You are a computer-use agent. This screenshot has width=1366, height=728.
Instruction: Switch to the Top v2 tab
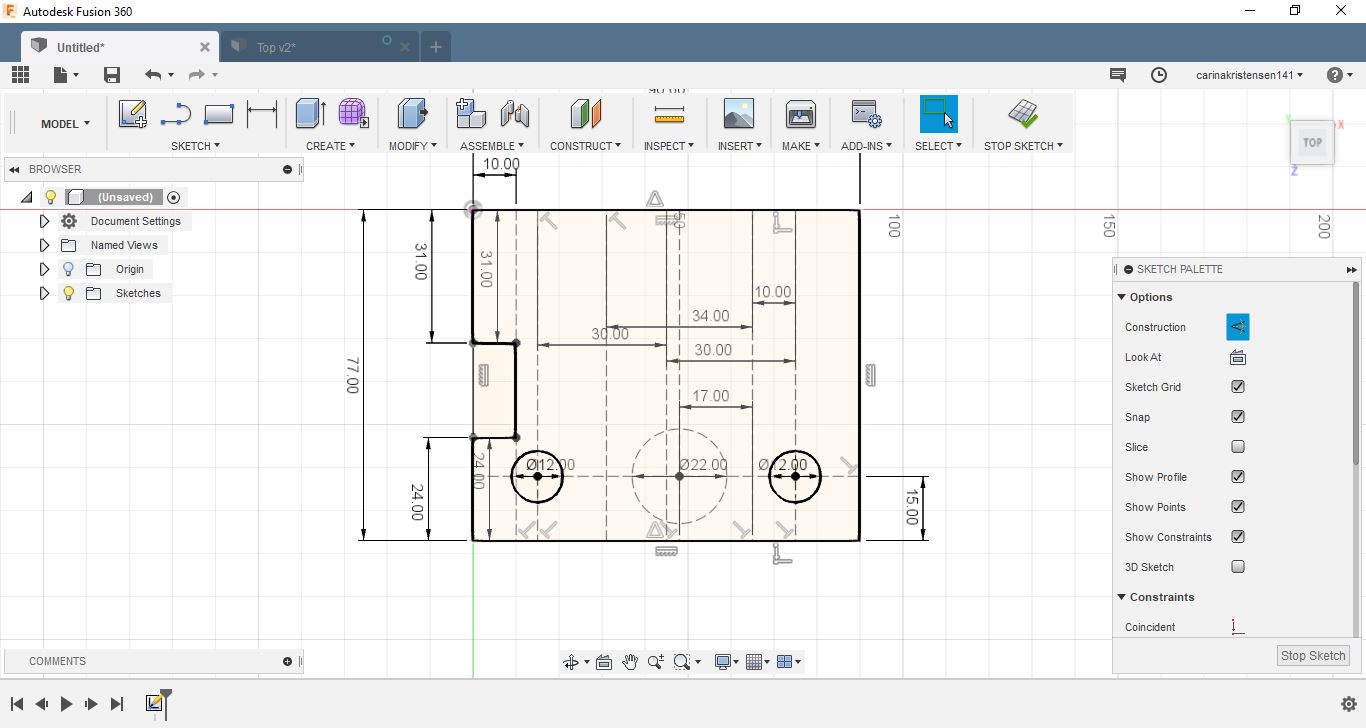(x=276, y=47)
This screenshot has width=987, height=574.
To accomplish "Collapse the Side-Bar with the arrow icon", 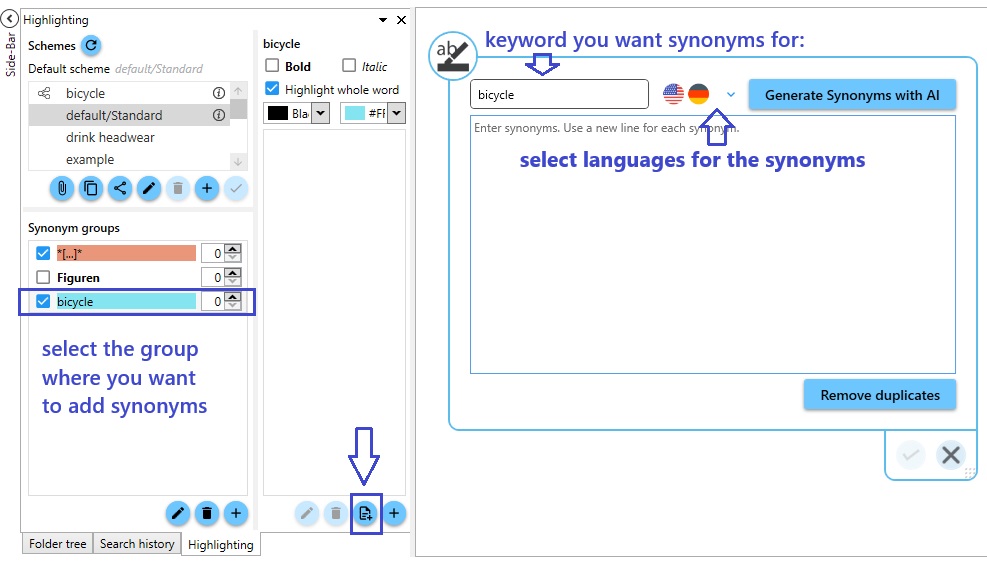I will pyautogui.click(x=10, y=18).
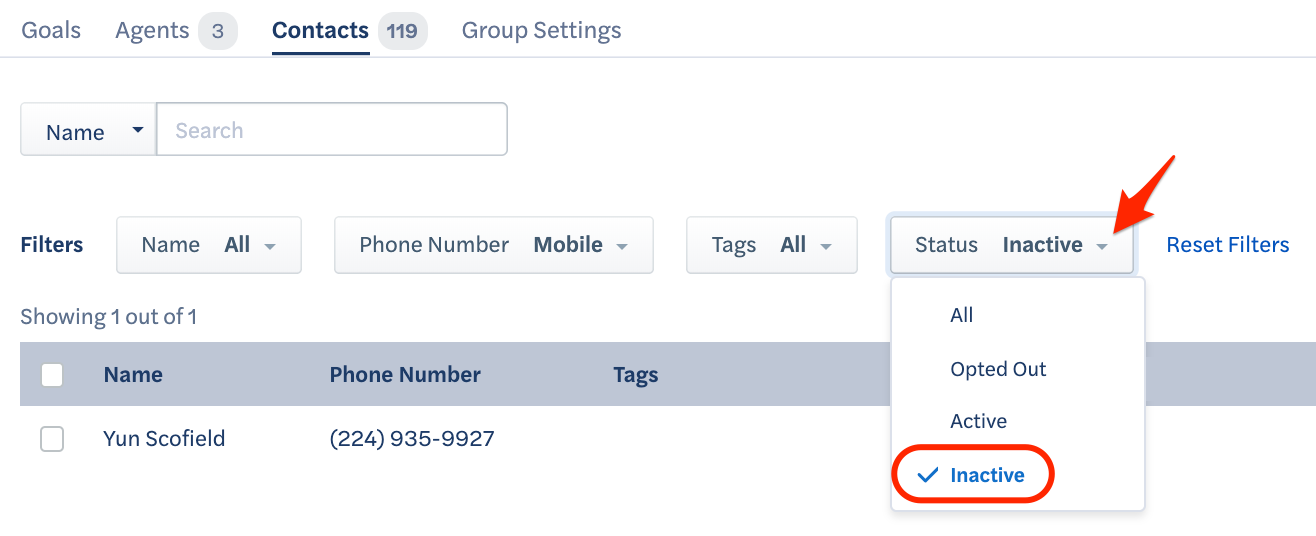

Problem. Copy out every line of the data where the word "width" occurs.

Response area.
You are a computer-use agent. This screenshot has width=1366, height=728.
This screenshot has width=987, height=574.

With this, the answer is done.